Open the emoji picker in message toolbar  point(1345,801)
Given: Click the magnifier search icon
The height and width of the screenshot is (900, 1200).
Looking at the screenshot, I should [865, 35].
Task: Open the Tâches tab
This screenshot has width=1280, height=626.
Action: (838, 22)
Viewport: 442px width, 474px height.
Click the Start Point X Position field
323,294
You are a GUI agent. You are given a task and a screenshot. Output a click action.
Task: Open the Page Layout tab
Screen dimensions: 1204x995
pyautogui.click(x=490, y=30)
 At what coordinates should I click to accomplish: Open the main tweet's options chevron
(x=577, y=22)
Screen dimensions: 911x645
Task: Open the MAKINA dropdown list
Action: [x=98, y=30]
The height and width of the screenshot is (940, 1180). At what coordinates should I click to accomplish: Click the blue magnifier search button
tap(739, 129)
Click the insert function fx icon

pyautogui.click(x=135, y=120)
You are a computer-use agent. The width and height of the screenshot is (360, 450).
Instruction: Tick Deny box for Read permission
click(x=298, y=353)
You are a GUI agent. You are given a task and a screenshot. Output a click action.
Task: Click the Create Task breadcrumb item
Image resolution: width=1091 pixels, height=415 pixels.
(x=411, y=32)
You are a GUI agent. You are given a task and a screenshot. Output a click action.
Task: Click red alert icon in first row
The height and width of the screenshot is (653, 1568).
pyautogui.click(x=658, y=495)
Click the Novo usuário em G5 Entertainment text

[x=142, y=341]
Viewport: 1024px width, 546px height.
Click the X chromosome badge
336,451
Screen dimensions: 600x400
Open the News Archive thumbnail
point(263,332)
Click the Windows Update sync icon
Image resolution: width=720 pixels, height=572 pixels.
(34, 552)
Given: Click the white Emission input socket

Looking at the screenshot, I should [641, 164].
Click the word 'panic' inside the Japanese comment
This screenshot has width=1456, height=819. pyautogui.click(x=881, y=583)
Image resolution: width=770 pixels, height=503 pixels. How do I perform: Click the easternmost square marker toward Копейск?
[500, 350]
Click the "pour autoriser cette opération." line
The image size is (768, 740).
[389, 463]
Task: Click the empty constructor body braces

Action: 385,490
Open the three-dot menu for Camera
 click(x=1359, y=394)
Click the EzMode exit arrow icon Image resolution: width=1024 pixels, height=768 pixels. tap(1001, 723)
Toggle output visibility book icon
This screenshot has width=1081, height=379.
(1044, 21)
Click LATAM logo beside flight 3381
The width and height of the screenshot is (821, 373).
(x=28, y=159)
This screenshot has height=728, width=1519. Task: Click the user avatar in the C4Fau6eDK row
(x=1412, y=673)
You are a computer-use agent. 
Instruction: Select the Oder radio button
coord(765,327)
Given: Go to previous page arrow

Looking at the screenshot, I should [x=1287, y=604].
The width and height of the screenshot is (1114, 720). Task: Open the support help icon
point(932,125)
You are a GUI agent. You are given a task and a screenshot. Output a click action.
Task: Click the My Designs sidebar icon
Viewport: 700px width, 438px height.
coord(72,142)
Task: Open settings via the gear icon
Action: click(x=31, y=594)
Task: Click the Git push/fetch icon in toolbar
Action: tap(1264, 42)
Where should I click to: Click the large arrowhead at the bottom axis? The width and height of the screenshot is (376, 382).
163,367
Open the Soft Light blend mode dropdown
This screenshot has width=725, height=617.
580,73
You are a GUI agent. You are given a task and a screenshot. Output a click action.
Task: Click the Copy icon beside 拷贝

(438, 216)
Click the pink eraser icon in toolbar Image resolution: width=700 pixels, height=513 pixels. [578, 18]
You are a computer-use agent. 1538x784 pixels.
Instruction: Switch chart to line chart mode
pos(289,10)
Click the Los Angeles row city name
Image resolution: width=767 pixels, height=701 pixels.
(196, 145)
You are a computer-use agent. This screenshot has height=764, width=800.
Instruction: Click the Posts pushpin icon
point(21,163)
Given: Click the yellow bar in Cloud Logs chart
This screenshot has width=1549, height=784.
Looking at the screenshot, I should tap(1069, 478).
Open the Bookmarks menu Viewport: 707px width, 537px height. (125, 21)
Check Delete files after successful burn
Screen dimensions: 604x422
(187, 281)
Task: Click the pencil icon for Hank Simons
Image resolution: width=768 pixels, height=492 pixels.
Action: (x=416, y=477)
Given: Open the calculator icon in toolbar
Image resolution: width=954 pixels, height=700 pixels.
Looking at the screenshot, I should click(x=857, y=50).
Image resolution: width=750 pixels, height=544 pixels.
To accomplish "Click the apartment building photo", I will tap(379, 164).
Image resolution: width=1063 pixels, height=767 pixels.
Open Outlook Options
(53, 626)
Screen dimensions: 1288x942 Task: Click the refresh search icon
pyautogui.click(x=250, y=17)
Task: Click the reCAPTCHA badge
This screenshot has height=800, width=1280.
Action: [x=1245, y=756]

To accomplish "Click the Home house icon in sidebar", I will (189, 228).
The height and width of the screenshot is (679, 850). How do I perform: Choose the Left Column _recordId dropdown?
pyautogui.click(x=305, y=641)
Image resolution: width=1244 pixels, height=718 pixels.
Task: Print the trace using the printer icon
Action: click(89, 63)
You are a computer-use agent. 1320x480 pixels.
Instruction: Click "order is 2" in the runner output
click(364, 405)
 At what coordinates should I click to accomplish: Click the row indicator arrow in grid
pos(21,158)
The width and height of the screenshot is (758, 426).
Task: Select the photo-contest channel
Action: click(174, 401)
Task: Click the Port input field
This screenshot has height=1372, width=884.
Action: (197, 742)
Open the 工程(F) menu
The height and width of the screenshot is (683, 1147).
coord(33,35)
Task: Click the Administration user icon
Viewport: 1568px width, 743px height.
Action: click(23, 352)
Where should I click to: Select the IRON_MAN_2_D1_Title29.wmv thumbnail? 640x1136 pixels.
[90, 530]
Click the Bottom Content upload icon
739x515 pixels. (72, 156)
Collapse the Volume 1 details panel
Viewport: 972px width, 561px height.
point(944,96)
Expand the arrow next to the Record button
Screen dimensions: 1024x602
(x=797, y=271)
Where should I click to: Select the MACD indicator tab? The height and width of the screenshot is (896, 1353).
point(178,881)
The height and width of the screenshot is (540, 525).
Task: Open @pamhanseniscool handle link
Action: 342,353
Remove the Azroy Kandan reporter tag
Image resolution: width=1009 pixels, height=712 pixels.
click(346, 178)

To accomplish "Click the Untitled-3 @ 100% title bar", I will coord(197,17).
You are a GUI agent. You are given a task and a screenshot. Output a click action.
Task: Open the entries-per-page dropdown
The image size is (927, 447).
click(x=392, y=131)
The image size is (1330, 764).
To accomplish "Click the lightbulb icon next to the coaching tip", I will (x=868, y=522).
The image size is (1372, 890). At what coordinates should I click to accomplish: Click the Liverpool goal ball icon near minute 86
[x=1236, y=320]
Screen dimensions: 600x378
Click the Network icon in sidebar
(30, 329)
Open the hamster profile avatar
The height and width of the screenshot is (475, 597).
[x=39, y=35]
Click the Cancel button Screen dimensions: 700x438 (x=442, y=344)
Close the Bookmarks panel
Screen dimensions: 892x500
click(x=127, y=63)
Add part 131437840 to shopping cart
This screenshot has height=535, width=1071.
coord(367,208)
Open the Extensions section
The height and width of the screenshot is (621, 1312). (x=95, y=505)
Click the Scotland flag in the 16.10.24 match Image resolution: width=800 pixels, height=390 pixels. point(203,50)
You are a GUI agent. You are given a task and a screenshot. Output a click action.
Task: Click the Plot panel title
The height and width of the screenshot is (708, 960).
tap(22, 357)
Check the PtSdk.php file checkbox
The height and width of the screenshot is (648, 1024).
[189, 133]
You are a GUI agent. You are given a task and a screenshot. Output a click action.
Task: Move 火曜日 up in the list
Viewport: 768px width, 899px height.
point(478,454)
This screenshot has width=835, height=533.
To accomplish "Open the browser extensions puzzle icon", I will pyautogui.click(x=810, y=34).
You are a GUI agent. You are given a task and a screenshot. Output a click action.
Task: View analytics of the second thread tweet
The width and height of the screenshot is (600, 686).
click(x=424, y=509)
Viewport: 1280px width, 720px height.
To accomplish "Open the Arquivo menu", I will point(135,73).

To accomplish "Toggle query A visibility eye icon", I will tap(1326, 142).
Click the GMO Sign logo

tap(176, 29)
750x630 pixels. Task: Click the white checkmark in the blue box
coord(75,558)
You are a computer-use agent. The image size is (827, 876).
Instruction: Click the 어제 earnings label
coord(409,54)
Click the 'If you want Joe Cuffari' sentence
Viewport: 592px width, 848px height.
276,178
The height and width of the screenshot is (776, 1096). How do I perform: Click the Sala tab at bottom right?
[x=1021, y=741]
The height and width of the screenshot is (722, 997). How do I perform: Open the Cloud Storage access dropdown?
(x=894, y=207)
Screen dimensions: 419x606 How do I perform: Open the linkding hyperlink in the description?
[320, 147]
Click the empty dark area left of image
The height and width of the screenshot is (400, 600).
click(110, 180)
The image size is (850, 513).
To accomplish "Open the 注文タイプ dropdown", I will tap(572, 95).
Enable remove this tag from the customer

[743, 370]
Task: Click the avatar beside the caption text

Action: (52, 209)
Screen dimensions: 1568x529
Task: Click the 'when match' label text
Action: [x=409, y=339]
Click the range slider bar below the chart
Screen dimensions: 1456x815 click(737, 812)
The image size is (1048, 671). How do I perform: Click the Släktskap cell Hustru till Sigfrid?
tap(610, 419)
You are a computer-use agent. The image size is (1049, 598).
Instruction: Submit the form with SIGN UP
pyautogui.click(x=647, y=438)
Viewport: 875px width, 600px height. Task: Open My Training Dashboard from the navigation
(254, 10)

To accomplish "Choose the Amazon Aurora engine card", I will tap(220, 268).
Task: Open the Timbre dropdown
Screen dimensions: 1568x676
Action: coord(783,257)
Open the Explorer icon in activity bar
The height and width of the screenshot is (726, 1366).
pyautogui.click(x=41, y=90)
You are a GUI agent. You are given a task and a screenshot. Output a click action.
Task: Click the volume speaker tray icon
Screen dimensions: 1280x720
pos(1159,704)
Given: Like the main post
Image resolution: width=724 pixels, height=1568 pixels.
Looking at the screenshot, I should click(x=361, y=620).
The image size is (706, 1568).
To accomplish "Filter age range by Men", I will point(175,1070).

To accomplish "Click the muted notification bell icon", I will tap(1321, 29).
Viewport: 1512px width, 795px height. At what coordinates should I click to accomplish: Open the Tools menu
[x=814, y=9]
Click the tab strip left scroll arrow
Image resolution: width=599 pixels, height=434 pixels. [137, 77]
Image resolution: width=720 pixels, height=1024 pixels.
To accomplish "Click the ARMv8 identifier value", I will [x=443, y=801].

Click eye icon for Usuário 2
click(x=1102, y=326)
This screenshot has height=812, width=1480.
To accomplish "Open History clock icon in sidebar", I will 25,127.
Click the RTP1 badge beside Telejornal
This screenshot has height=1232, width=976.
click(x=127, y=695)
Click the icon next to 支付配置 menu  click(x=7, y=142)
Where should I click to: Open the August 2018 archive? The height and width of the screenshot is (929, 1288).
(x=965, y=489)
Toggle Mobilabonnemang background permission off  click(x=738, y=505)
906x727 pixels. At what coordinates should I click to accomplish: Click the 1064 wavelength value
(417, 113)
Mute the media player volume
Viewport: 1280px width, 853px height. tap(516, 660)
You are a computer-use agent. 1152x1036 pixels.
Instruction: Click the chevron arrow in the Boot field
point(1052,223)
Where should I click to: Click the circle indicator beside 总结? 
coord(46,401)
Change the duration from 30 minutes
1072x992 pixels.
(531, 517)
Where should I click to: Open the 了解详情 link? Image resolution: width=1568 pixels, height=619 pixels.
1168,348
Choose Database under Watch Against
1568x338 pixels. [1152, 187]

▶ _PROBLEM TO SOLVE_: Lines with the word "computer" in the data need counting; report the count alone.

▶ _OUTPUT OF THE TASK_: 8